What you have to do
Edit the rows below so that every "GUI agent" becomes "screen agent", leaving everything else unchanged.

Data shown
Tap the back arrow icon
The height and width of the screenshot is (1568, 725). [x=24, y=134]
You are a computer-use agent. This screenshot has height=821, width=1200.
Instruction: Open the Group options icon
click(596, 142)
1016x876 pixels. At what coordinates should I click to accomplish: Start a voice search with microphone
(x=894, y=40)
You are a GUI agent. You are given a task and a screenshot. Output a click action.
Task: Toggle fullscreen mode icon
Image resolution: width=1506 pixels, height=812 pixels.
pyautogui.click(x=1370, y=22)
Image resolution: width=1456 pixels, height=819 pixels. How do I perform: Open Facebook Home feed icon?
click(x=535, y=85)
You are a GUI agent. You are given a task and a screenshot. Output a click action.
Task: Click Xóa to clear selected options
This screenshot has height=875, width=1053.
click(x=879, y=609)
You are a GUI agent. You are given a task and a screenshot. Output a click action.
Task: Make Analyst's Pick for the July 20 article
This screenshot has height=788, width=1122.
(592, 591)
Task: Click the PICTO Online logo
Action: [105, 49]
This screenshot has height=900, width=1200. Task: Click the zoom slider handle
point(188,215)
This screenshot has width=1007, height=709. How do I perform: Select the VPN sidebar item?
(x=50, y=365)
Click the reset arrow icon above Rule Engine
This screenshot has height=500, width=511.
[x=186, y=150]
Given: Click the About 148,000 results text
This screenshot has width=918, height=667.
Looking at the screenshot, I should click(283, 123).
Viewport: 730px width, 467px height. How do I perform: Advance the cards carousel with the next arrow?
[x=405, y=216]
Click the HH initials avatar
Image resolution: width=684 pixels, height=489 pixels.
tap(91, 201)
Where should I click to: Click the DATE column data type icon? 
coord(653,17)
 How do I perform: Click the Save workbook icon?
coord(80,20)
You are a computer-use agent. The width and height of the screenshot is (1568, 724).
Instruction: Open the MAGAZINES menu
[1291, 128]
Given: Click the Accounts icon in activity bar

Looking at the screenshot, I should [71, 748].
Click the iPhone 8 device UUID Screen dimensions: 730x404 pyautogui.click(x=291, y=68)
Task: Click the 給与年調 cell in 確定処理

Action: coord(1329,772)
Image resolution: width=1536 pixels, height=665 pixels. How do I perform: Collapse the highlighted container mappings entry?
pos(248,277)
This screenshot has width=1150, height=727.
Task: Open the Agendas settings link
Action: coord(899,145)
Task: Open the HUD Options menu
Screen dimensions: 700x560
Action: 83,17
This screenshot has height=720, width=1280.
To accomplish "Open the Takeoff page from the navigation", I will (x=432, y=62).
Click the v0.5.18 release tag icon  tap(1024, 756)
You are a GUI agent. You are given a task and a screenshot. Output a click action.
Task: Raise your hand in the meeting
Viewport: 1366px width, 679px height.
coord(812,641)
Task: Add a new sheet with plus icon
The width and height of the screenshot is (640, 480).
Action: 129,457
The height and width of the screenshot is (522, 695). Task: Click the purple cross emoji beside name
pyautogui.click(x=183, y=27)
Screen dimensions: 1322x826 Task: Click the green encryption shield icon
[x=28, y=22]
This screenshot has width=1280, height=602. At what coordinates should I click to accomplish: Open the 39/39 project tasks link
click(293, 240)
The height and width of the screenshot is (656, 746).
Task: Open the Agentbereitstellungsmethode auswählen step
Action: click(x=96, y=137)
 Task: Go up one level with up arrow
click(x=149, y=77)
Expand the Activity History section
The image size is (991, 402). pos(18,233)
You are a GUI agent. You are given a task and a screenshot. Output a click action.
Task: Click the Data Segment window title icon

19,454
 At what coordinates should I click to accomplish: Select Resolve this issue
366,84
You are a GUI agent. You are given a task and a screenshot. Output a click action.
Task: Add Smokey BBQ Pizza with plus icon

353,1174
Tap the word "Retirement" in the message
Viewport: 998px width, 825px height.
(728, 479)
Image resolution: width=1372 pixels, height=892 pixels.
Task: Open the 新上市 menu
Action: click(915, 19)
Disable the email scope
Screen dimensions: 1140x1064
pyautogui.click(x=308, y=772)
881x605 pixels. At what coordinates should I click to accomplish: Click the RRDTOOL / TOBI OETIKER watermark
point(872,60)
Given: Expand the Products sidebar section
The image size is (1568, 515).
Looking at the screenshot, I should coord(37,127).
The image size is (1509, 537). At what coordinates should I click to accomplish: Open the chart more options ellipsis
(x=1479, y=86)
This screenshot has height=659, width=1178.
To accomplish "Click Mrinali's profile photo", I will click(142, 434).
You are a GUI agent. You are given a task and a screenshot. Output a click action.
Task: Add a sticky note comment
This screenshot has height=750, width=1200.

Exercise output
Tap the back arrow icon
The height and width of the screenshot is (1568, 725). [x=24, y=134]
You are a computer-use agent. This screenshot has height=821, width=1200.
Instruction: Open the Group options icon
click(596, 142)
1016x876 pixels. At what coordinates should I click to accomplish: Start a voice search with microphone
(x=894, y=40)
You are a screen agent. You are given a task and a screenshot. Output a click action.
Task: Toggle fullscreen mode icon
Image resolution: width=1506 pixels, height=812 pixels.
pyautogui.click(x=1370, y=22)
Image resolution: width=1456 pixels, height=819 pixels. How do I perform: Open Facebook Home feed icon?
click(x=535, y=85)
You are a screen agent. You are given a task and a screenshot. Output a click action.
Task: Click Xóa to clear selected options
This screenshot has height=875, width=1053.
click(x=879, y=609)
You are a screen agent. You are given a task and a screenshot. Output a click action.
Task: Make Analyst's Pick for the July 20 article
This screenshot has height=788, width=1122.
(592, 591)
Task: Click the PICTO Online logo
Action: [105, 49]
This screenshot has height=900, width=1200. Task: Click the zoom slider handle
point(188,215)
This screenshot has width=1007, height=709. How do I perform: Select the VPN sidebar item?
(x=50, y=365)
Click the reset arrow icon above Rule Engine
This screenshot has height=500, width=511.
[x=186, y=150]
Given: Click the About 148,000 results text
This screenshot has width=918, height=667.
Looking at the screenshot, I should click(283, 123).
Viewport: 730px width, 467px height. How do I perform: Advance the cards carousel with the next arrow?
[x=405, y=216]
Click the HH initials avatar
Image resolution: width=684 pixels, height=489 pixels.
tap(91, 201)
Where should I click to: Click the DATE column data type icon? 
coord(653,17)
 How do I perform: Click the Save workbook icon?
coord(80,20)
You are a computer-use agent. The width and height of the screenshot is (1568, 724).
Instruction: Open the MAGAZINES menu
[1291, 128]
Given: Click the Accounts icon in activity bar

Looking at the screenshot, I should [71, 748].
Click the iPhone 8 device UUID Screen dimensions: 730x404 pyautogui.click(x=291, y=68)
Task: Click the 給与年調 cell in 確定処理

Action: coord(1329,772)
Image resolution: width=1536 pixels, height=665 pixels. How do I perform: Collapse the highlighted container mappings entry?
pos(248,277)
This screenshot has width=1150, height=727.
Task: Open the Agendas settings link
Action: coord(899,145)
Task: Open the HUD Options menu
Screen dimensions: 700x560
Action: 83,17
This screenshot has height=720, width=1280.
To accomplish "Open the Takeoff page from the navigation", I will (x=432, y=62).
Click the v0.5.18 release tag icon  tap(1024, 756)
You are a screen agent. You are given a task and a screenshot. Output a click action.
Task: Raise your hand in the meeting
Viewport: 1366px width, 679px height.
coord(812,641)
Task: Add a new sheet with plus icon
The width and height of the screenshot is (640, 480).
Action: 129,457
The height and width of the screenshot is (522, 695). Task: Click the purple cross emoji beside name
pyautogui.click(x=183, y=27)
Screen dimensions: 1322x826 Task: Click the green encryption shield icon
[x=28, y=22]
This screenshot has width=1280, height=602. At what coordinates should I click to accomplish: Open the 39/39 project tasks link
click(293, 240)
The height and width of the screenshot is (656, 746).
Task: Open the Agentbereitstellungsmethode auswählen step
Action: click(x=96, y=137)
 Task: Go up one level with up arrow
click(x=149, y=77)
Expand the Activity History section
The image size is (991, 402). pos(18,233)
You are a screen agent. You are given a task and a screenshot. Output a click action.
Task: Click the Data Segment window title icon

19,454
 At what coordinates should I click to accomplish: Select Resolve this issue
366,84
You are a screen agent. You are given a task and a screenshot. Output a click action.
Task: Add Smokey BBQ Pizza with plus icon

353,1174
Tap the word "Retirement" in the message
Viewport: 998px width, 825px height.
(728, 479)
Image resolution: width=1372 pixels, height=892 pixels.
Task: Open the 新上市 menu
Action: click(915, 19)
Disable the email scope
Screen dimensions: 1140x1064
pyautogui.click(x=308, y=772)
881x605 pixels. At what coordinates should I click to accomplish: Click the RRDTOOL / TOBI OETIKER watermark
point(872,60)
Given: Expand the Products sidebar section
The image size is (1568, 515).
Looking at the screenshot, I should coord(37,127).
The image size is (1509, 537). At what coordinates should I click to accomplish: Open the chart more options ellipsis
(x=1479, y=86)
This screenshot has height=659, width=1178.
To accomplish "Click Mrinali's profile photo", I will click(142, 434).
You are a screen agent. You are given a task and a screenshot. Output a click action.
Task: Add a sticky note comment
This screenshot has height=750, width=1200.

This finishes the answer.